#### The task:
Below are the records; copy each line in them that holds the word "width".

Data records section start

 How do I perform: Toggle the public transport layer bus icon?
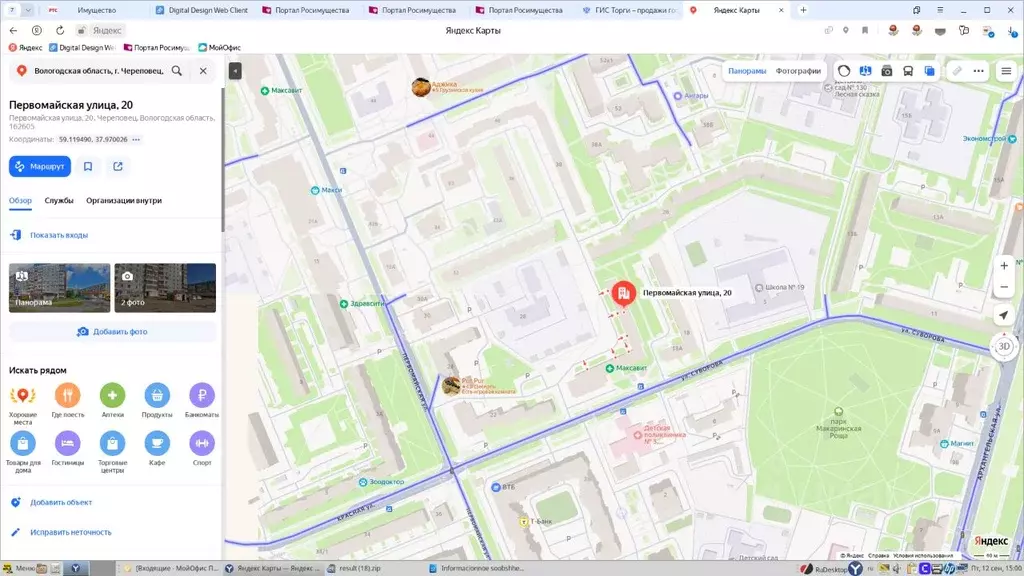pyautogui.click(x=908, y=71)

Data records section end
Data records section start

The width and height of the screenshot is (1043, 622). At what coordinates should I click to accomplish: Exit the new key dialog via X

Data records section end
Data records section start

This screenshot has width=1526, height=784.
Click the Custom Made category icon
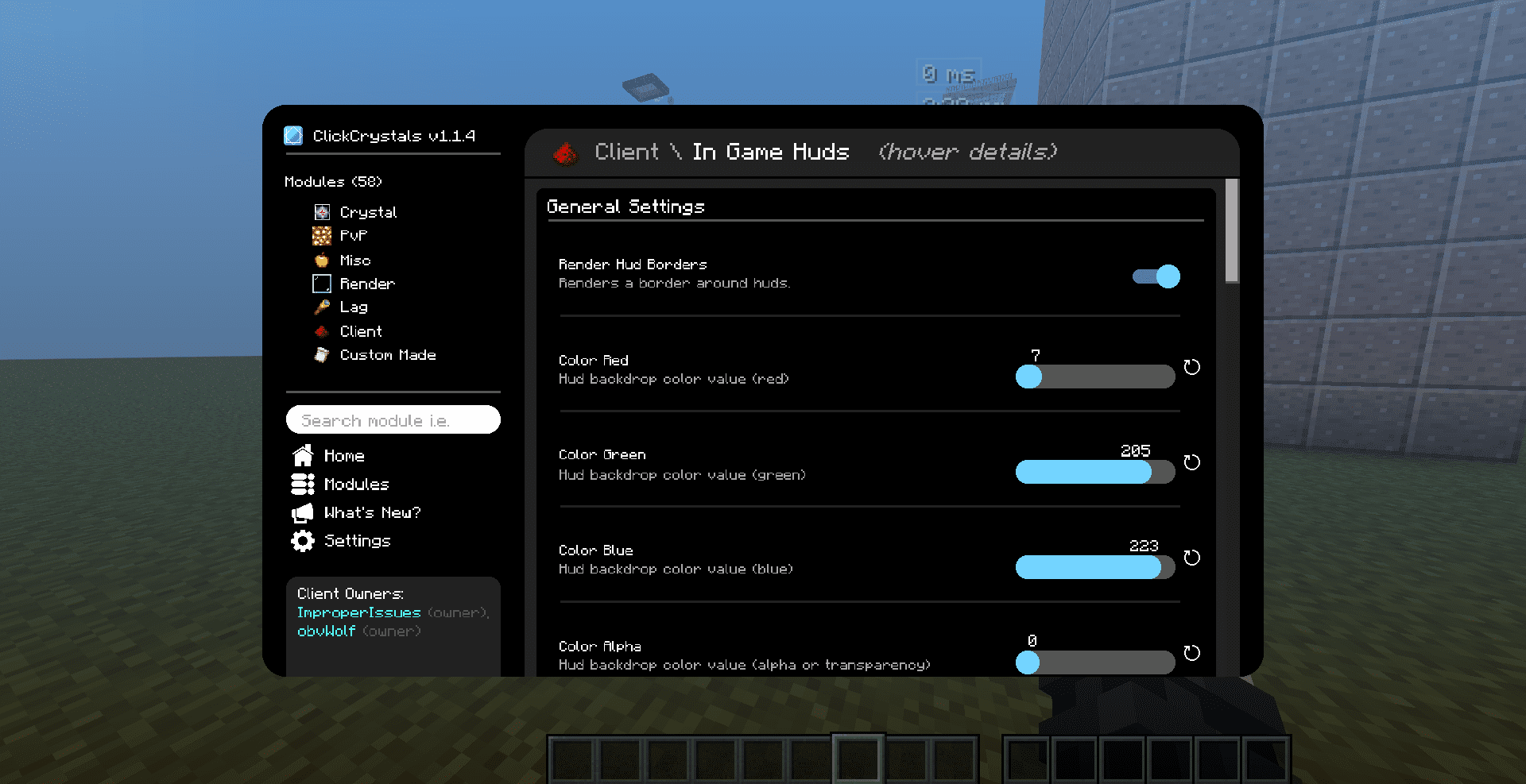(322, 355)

Data records section end

#### Exercise result:
The width and height of the screenshot is (1043, 622). At what coordinates should I click to accomplish: Exit the new key dialog via X
This screenshot has width=1526, height=784.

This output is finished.